7 . L' absence d' une telle "compensation automatique" entre producteurs dans le cadre de la formule A, pour laquelle a opté la Belgique, entraîne-t-elle une discrimination entre producteurs de la Communauté interdite en vertu de l' article 40, paragraphe 3, du traité? Tel est l' objet de la première question .

8 . La deuxième question porte sur le point de savoir si l' article 1er, paragraphe 1, du règlement ( CEE ) n° 857/84 ( 3 ) dans sa version en vigueur entre le 2 avril 1984 et le 31 mars 1987 ne contrevient pas au même principe de non-discrimination en prévoyant que le prélèvement supplémentaire sera appliqué au taux de 75 % ou de 100 % du prix indicatif du lait, selon qu' un État membre choisit la formule A ou la formule B .

9 . J' estime qu' il y a lieu de traiter ensemble ces deux premières questions . La différence de taux a, en effet, été prévue expressément pour tenir compte des différences existant entre les deux formules de mise en oeuvre du régime de prélèvement qui font l' objet de la première question . Les deux taux font ainsi partie intégrante des deux formules prévues .

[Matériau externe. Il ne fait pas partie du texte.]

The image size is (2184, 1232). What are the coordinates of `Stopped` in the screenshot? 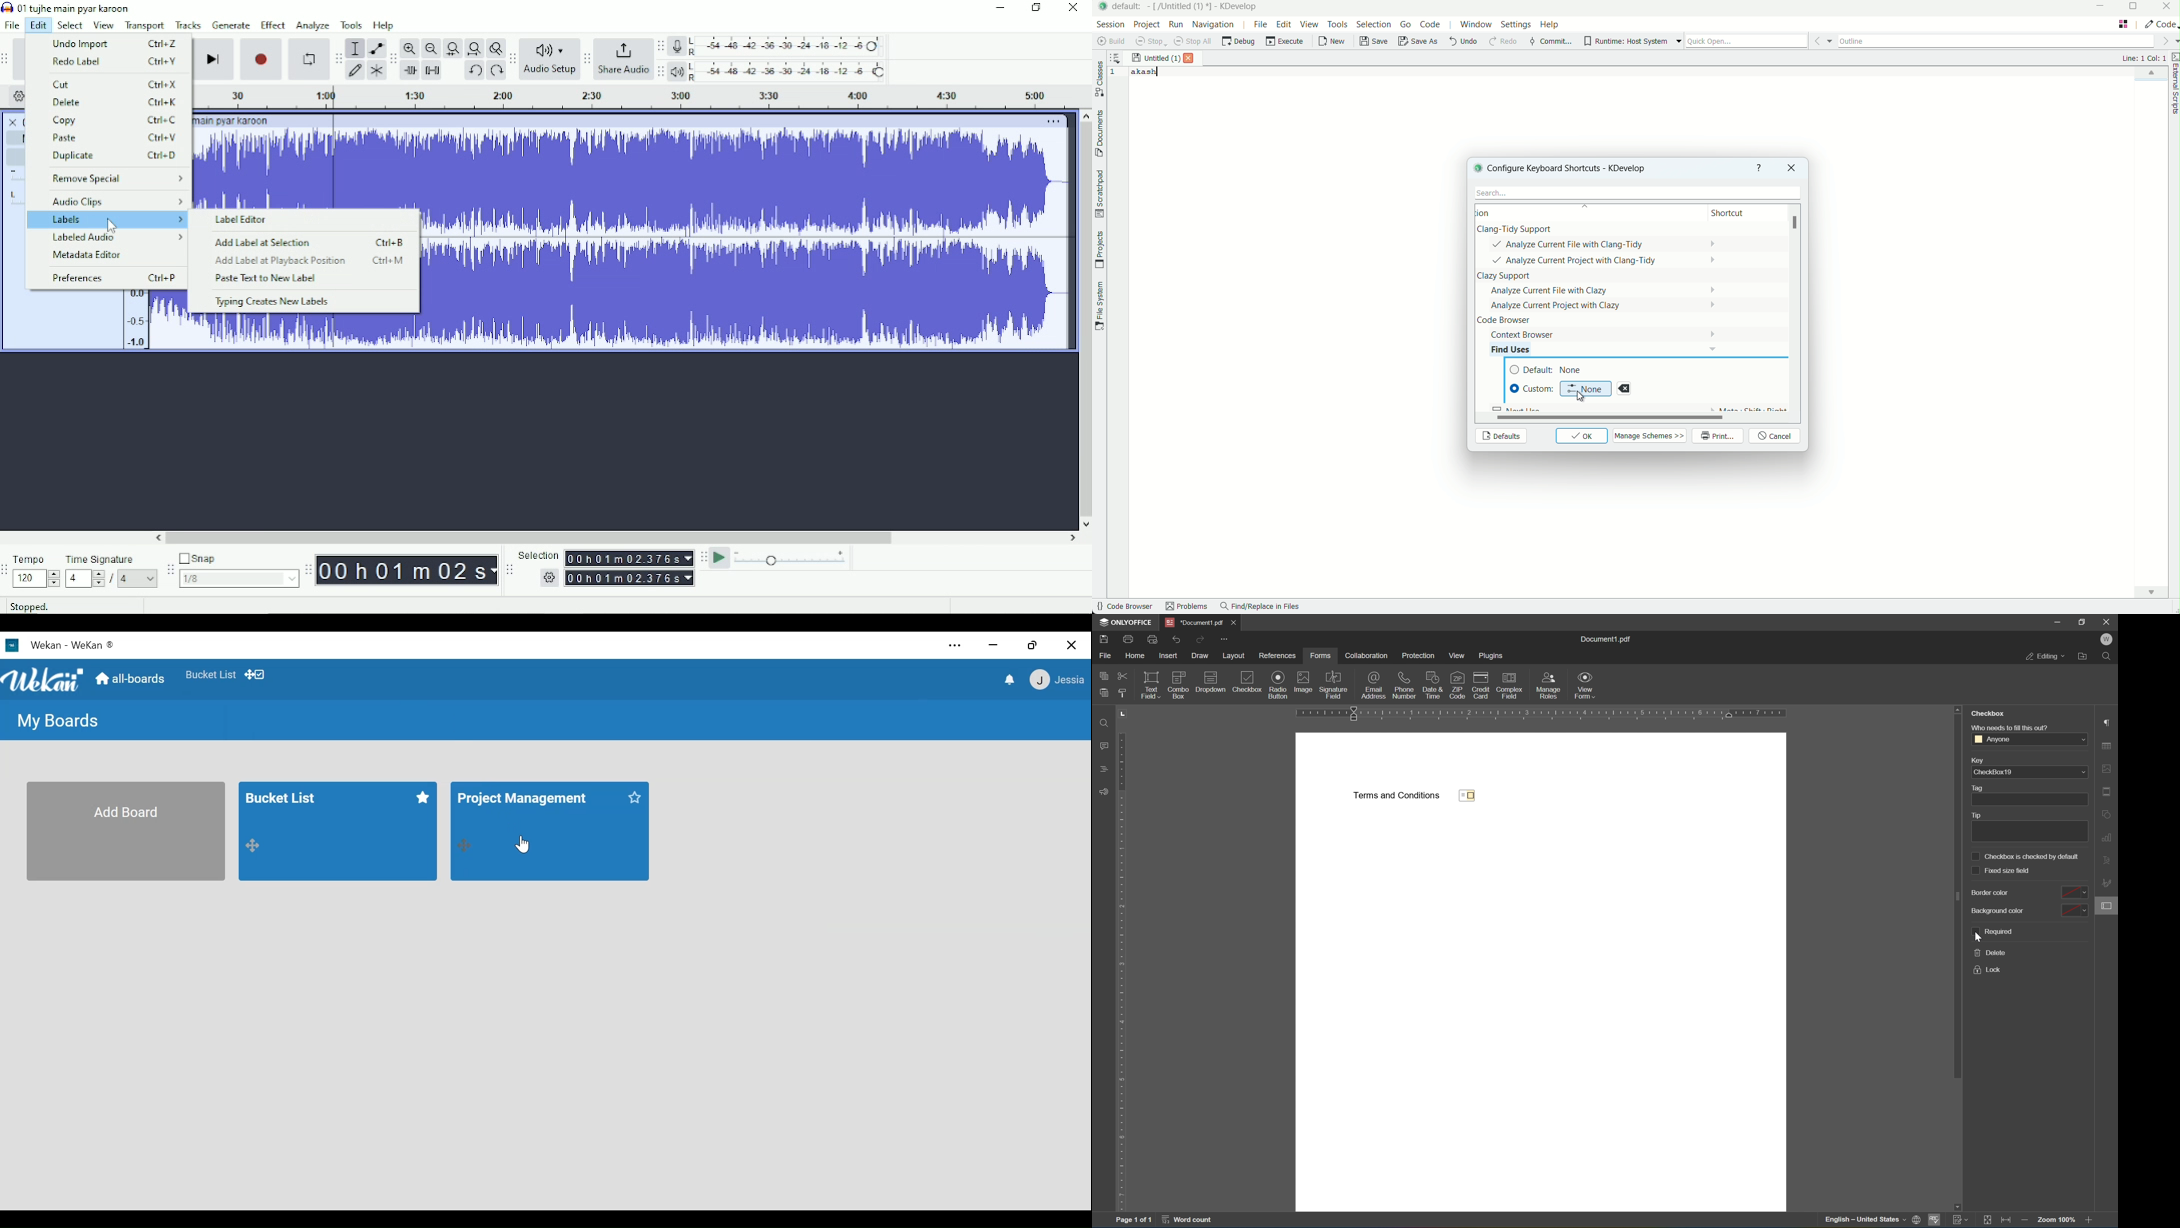 It's located at (30, 606).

10 . Cette façon de voir me semble également être celle de la juridiction de renvoi, qui, tout en posant deux questions distinctes, les a fondées sur une motivation commune .

11 . Notons, tout d' abord, que le Conseil a manifestement considéré lui-même que si des taux différents n' avaient pas été fixés, l' application des deux formules aurait conduit à des discriminations .

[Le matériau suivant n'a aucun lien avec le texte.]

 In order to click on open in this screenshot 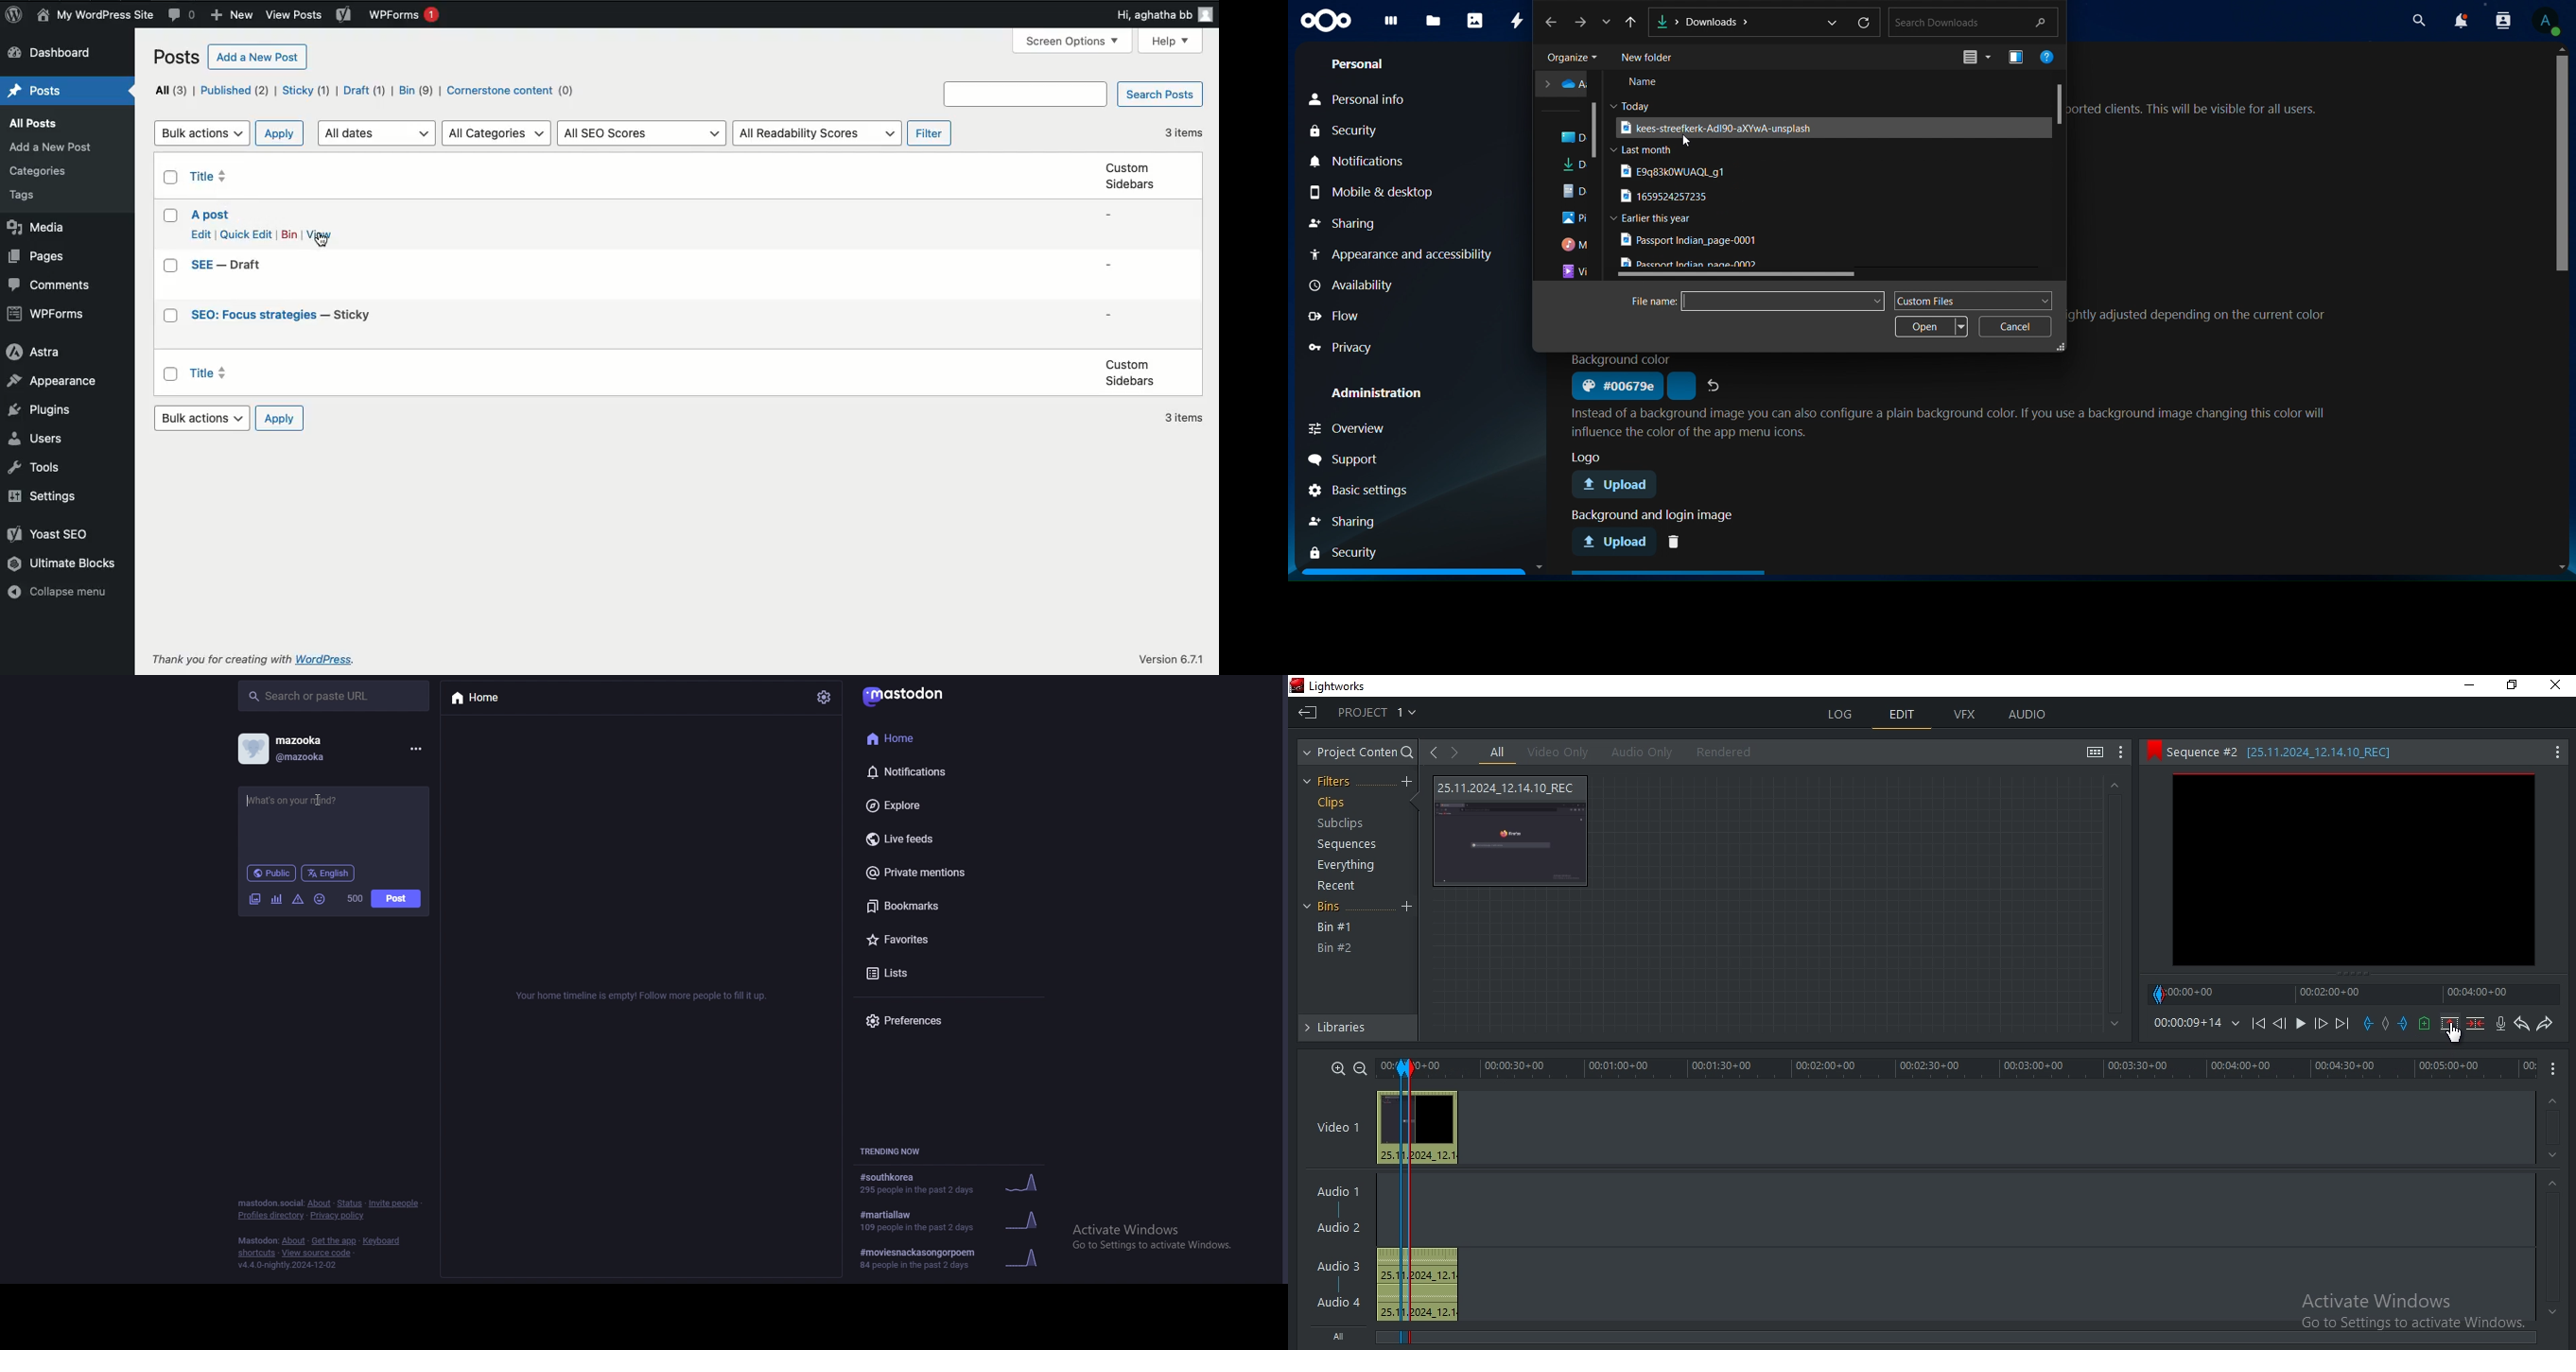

12 . Le Conseil, en effet, a été conscient du fait que,

"lorsque le prélèvement est perçu au niveau de l' acheteur, son application ne frappe pas nécessairement toutes les quantités de lait livrées par chaque producteur et dépassant une quantité correspondant à celle retenue pour fixer la quantité de référence de l' acheteur ".

C' est pourquoi,

"afin d' obtenir une équivalence dans les résultats"

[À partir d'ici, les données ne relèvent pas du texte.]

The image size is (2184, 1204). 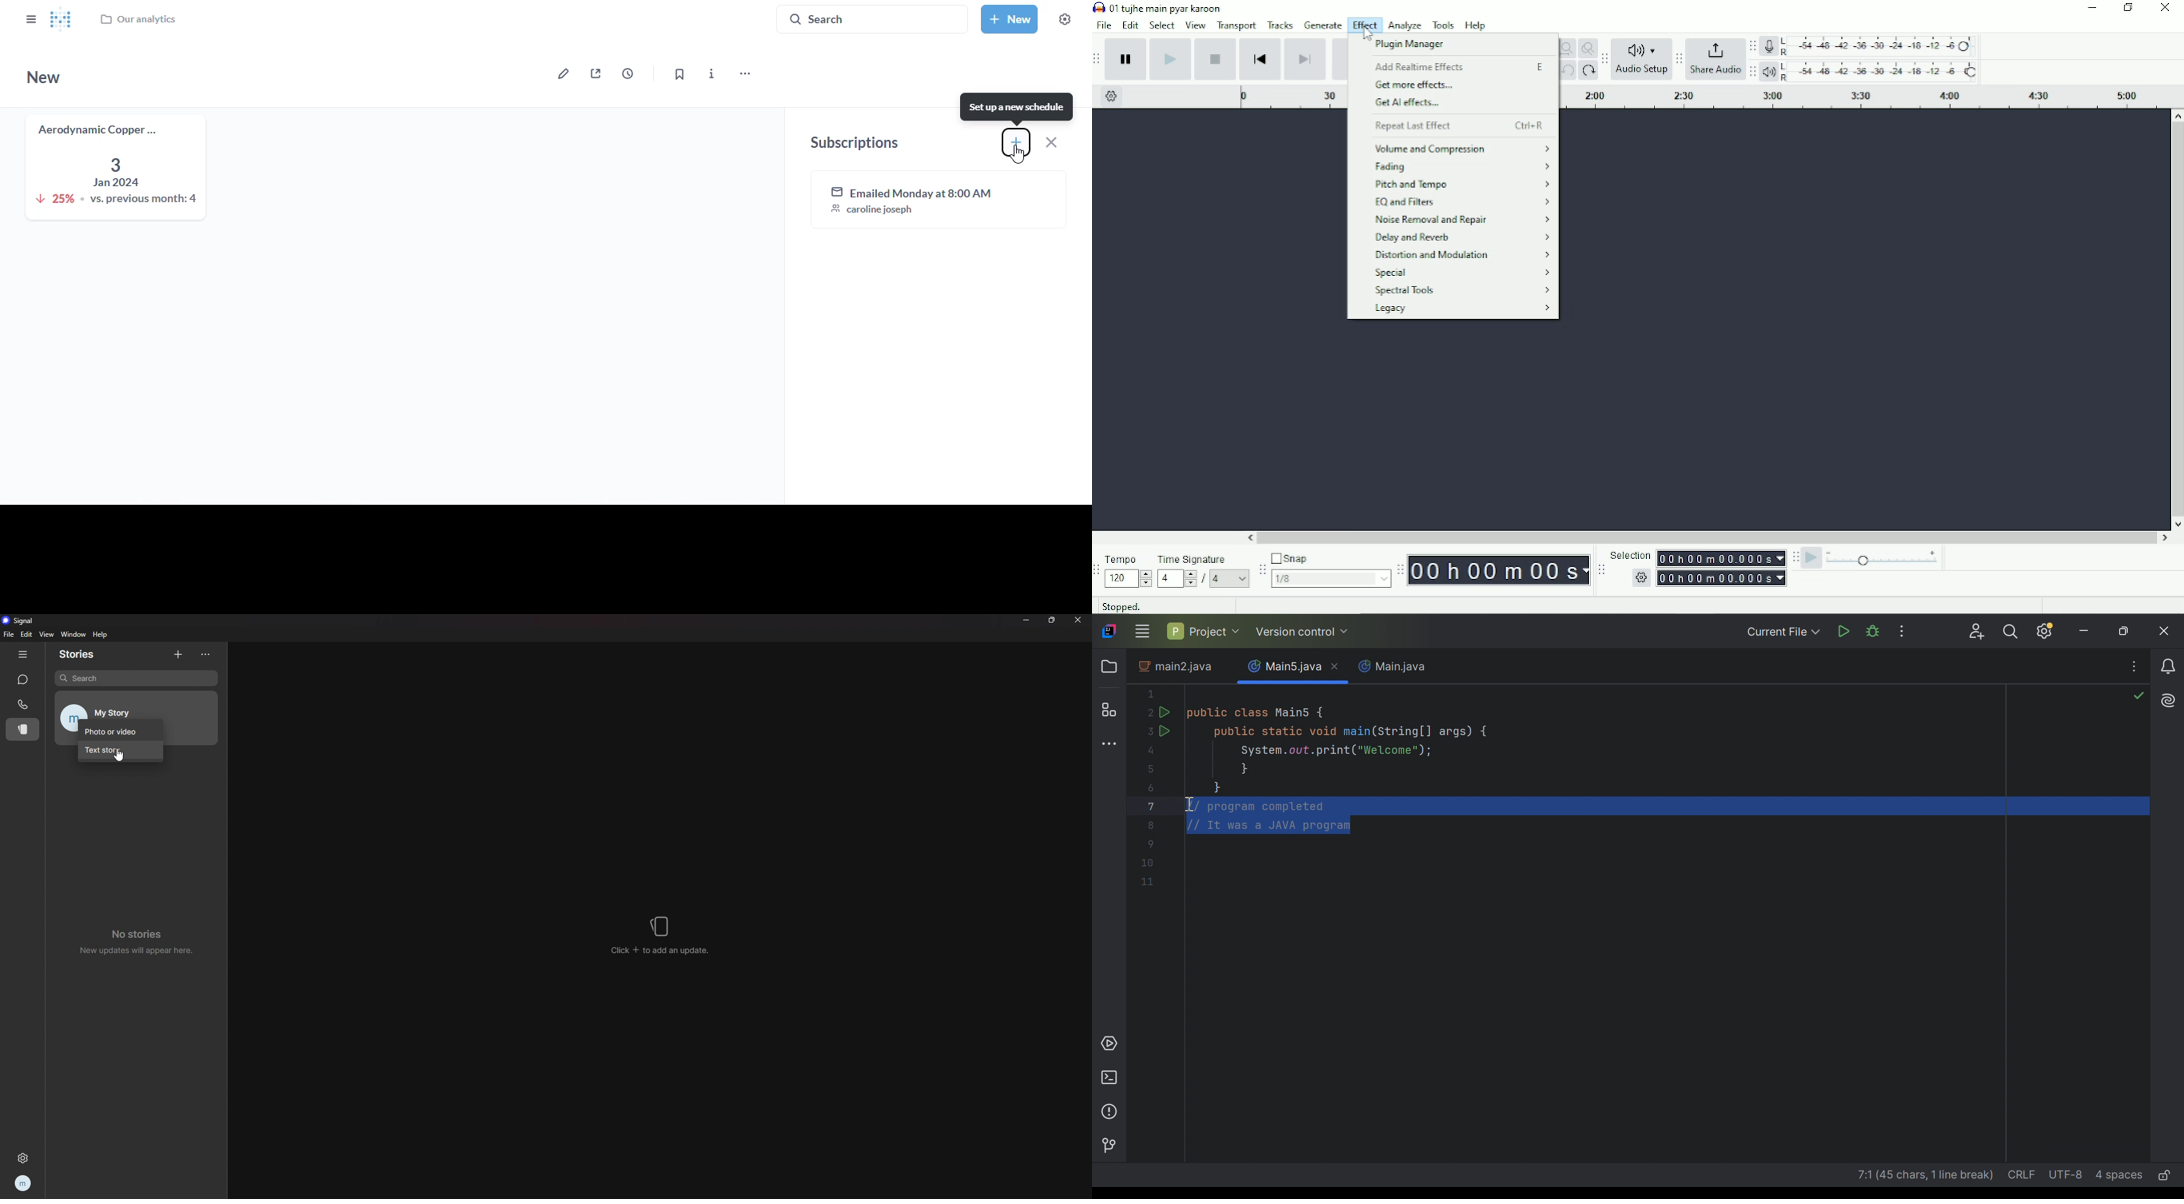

dans les deux formules, il a fixé, comme nous l' avons vu, un taux de prélèvement plus élevé pour la formule B que pour la formule A ( voir le premier considérant et l' article 1er, paragraphe 1, du règlement n° 857/84 ).

13 . Cette différence entre les taux, loin d' être arbitraire et dès lors discriminatoire, a précisément eu pour objet d' éviter une discrimination entre les producteurs de lait suivant qu' ils étaient soumis à la formule A ou à la formule B . La question est donc de savoir si cette différenciation était suffisante pour combler les avantages susceptibles de découler, le cas échéant, de la formule B .

14 . A cet égard, il y a d' abord lieu de rappeler que, en vertu d' une jurisprudence constante,

"dans une situation impliquant la nécessité d' évaluer une réalité économique complexe, comme c' est le cas en matière de politique agricole commune, le législateur communautaire jouit d' un large pouvoir d' appréciation quant à la nature et à la portée des mesures à prendre" ( 4 ).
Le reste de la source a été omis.